The 4G networks will also make extensive use of femtocell, picocell and microcell technologies to deliver very high data rates in high-usage areas along with macro cells. These will facilitate to cover more limited areas, but at much greater throughput. Thanks to IP technology and access gateway, remotely maintaining different size of base stations and efficiently backhauling the 4G traffic will be feasible.
WiMAX Architecture
WiMAX is the pioneering and most talked OFDMA based IP technology and is ready to deploy worldwide. WiMAX is based on IEEE 802.16e-2005 standard and WiMAX Forum Network Working Group (NWG) specification. IEEE 802.16e-2005 standard specifies the PHY and MAC of the radio link. This alone is not adequate to build an interoperable broadband wireless network. Interoperable network deals with end-to-end service such as IP connectivity and session management, security, QoS, and mobility.
The WiMAX NWG defines the end-to-end architecture in three-stage standard; stage 1 is for use case scenarios and service requirements and defined along with Service Provider Working Group; stage 2 describes the architecture; and stage 3 details the architecture. Design principles that WiMAX considers include the following;
- The architecture shall be decomposed in to functions and well-defined reference points between functional entities for multivendor interoperability.

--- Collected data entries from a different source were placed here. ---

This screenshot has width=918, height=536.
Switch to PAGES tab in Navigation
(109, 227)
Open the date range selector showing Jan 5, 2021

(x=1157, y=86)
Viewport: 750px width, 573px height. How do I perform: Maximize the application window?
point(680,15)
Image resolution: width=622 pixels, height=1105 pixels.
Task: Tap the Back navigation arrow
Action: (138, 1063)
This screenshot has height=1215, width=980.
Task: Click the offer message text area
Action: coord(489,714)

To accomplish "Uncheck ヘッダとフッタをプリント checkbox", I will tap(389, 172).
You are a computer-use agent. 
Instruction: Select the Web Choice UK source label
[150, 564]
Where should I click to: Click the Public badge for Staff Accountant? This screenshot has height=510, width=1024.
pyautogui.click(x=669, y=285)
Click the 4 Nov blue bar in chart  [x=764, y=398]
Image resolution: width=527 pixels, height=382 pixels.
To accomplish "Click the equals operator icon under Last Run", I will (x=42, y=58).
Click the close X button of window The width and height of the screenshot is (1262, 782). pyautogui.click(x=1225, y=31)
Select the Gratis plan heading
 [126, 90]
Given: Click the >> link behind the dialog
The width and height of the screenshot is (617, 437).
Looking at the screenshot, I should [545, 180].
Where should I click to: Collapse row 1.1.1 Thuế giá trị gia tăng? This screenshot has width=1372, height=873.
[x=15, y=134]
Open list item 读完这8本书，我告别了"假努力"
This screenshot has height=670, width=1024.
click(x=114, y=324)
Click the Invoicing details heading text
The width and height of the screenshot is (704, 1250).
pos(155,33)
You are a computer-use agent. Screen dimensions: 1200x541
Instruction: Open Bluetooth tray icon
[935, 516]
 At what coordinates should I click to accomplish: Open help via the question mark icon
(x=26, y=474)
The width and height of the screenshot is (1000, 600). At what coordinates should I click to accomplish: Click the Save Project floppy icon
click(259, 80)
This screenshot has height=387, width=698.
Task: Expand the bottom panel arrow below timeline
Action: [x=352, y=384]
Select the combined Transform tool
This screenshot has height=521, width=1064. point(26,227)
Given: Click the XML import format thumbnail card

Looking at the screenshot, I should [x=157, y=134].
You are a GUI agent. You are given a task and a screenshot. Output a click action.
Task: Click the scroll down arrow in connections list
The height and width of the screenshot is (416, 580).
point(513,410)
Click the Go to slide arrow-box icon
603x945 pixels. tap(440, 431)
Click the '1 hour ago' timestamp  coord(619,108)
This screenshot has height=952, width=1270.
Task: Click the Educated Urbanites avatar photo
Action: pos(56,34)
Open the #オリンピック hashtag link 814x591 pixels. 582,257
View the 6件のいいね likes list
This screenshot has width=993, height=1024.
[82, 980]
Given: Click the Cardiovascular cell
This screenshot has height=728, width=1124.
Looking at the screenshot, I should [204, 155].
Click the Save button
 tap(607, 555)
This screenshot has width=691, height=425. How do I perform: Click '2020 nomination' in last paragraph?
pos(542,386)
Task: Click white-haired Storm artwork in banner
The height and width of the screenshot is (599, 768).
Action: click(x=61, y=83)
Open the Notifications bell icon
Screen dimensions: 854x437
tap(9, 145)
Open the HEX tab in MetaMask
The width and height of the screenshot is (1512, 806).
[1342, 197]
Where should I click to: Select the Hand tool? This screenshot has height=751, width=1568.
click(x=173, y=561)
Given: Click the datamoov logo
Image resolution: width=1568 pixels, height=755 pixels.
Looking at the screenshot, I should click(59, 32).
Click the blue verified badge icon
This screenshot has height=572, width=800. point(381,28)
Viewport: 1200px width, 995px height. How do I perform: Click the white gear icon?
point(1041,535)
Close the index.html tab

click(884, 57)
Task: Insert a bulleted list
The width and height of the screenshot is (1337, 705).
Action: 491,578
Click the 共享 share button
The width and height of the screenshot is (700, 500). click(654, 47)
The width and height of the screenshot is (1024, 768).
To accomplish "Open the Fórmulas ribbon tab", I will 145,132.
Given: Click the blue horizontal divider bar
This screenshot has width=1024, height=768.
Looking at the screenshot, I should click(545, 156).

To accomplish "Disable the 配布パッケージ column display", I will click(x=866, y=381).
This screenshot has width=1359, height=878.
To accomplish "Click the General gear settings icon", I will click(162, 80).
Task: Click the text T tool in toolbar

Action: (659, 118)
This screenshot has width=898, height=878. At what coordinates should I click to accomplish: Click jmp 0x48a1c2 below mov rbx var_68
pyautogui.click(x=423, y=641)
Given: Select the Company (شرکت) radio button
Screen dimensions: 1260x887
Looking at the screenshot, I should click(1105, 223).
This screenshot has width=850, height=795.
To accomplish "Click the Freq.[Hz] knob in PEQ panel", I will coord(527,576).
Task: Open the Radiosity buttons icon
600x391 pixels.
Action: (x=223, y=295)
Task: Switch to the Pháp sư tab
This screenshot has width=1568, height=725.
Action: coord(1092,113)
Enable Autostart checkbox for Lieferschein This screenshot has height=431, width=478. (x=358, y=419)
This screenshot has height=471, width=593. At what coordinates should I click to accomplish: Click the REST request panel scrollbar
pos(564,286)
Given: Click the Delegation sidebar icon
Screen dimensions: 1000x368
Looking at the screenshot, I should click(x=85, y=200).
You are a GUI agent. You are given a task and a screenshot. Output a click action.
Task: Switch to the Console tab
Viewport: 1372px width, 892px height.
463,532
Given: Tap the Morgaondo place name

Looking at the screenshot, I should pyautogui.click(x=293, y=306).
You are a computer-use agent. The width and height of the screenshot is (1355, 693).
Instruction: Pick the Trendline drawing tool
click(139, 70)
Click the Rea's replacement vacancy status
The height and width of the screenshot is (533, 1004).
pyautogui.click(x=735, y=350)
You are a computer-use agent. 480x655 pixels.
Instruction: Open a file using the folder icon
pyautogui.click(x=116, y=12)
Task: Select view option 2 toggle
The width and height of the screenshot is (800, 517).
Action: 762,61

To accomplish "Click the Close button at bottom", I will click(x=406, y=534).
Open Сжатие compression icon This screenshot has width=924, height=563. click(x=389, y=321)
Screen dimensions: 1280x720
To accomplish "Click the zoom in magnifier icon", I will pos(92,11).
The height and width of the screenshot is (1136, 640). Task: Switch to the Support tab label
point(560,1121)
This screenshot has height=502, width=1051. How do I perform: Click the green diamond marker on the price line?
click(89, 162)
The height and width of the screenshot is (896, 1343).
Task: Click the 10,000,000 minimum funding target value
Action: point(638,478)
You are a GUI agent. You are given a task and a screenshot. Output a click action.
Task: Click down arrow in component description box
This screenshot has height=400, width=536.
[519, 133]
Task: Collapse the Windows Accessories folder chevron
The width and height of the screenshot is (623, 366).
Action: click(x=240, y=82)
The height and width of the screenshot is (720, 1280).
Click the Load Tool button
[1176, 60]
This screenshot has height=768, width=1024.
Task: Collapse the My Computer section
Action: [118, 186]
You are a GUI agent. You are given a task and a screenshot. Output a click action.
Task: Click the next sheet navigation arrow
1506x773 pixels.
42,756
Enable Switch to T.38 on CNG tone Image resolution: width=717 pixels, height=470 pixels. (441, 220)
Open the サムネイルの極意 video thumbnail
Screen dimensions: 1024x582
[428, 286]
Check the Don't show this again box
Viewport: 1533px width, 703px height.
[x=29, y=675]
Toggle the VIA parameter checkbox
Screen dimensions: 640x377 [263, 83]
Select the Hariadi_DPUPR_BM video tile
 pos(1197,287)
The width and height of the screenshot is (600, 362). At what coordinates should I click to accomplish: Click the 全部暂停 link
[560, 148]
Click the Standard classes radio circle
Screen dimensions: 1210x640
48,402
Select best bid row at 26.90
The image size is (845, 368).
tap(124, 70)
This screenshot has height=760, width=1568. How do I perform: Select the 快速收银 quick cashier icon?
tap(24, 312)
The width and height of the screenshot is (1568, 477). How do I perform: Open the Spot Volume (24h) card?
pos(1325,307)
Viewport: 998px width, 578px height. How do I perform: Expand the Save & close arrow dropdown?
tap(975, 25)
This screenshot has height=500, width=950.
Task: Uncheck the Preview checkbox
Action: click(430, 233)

- The architecture shall provide modularity and flexibility in deployment. Multiple types of decomposition topologies may coexist such as distributed, centralized, and hybrid.
- The architecture shall support fixed, nomadic, portable, and mobile operation and evolution path to full mobility.***
- The architecture shall support decomposition of access network and connectivity network; access network is radio -agnostic and connectivity network provides IP connectivity.
- The architecture shall support sharing of the network with variety of business models;
o Network Access Provider (NAP) owns the network and operates.
o Network Service Provider (NSP) owns the subscriber and provides service. NSPs shares the NAP or a NSP uses multiple NAPs.
o Application Service Provider (ASP) provides application services.
- The architecture shall support internetworking with 3GPP, 3GPP2, WiFi, and wireline networks using IETF protocols.
Figure 1 shows the WiMAX network reference model (NRM). The figure illustrates the reference points and functional entities. The NRM is composed of three logical parts: mobile stations, Access Service Network (ASN) which is owned by NAP, and the Connectivity Service Network (CSN) which are owned by NSPs. Business relationship between WiMAX subscriber, NAP and CSN is depicted in Figure 2. The reference points as seen in Figure 1 are conceptual links that connects two functional entities. The reference points are;
- R1: Reference point between MS and BS: implements IEEE 802.16e-2005.
- R2: Reference point between MS and ASN-GW or CSN: logical interface used for authentication, authorization, IP host configuration and mobility management.
- R3: Reference point between ASN and CSN: supports AAA, policy enforcement, and mobility –management capabilities. Implements tunnel between ASN and CSN.
- R4: Reference point between ASN and ASN: used for MS mobility across ASNs.